Blog Post 8: The Heat of the Day (1948)


That Sunday, from six o’clock in the evening, it was a Viennese orchestra that played. The season was late for an outdoor concert; already leaves were drifting on to the grass stage – here and there one turned over, crepitating as though in the act of dying, and during the music some more fell.

‘The Heat of the Day’ is perhaps one of the greatest novels of the Second World War. It  has been somewhat neglected of late and I’m wondering why. Bowen’s work has been both favourably and unfavourably compared to Graham Greene’s ‘Brighton Rock’ in terms of its noir aspect and also to ‘The End of the Affair’ with its matter of the heart. It is an atmospheric read, full of images of ghosts and haunting, perfectly encapsulating the exhausting terror and monotony of the Blitz. The relentless bleakness, the disheartening rationing, the long dull hours, the always-present possibility and randomness of death, the specific details, all these remind me of Patrick Hamilton’s also-neglected novel ‘The Slaves of Solitude’ (1947). Both novels ask the question: do we really know who anyone is?

Again, as with several other books in this series, ‘The Heat of the Day’ has semi-autobiographical elements: the younger lover, the Anglo-Irish heritage, the government job, the bombed-out flat near Regent’s Park, the sense of displacement and transience. It covers a two year period from September 1942 to 1944, the darkest of times for war-torn London and Britain. The dark is a powerful symbol in this novel. Fear lurks at night; daybreak brings hope.
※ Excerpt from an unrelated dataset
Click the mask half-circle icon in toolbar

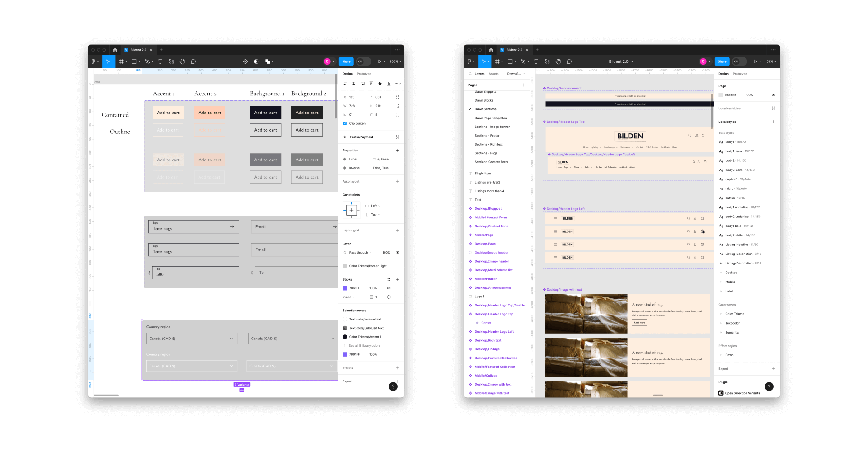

Most of all the dead, from mortuaries, from under cataracts of rubble, made their anonymous presence – not as today’s dead but as yesterday’s living – felt through London.

Bowen’s style is mostly elegant, almost Jamesian. It is certainly not a quick read; it is rich and full and needs much concentration. But there is something off-kilter and awkward about her writing, as if the missing articles and verbs and odd speech patterns somehow reflect the out-of-the-ordinariness of war. The empty streets, the bombed-out buildings, the smoke, the dust, the dirt, the sirens, the fire, the ack-ack noise and the falling of bombs, all these allow people to live in the shadows, to conduct illicit affairs, to take chances, because tomorrow might not be there for them. The stilted language and the odd conversations make the form of this novel reflect its content.

If you enjoyed ‘The Night Watch’ by Sarah Waters, you should give this much earlier book a go. But give yourself some time and space and you will be rewarded.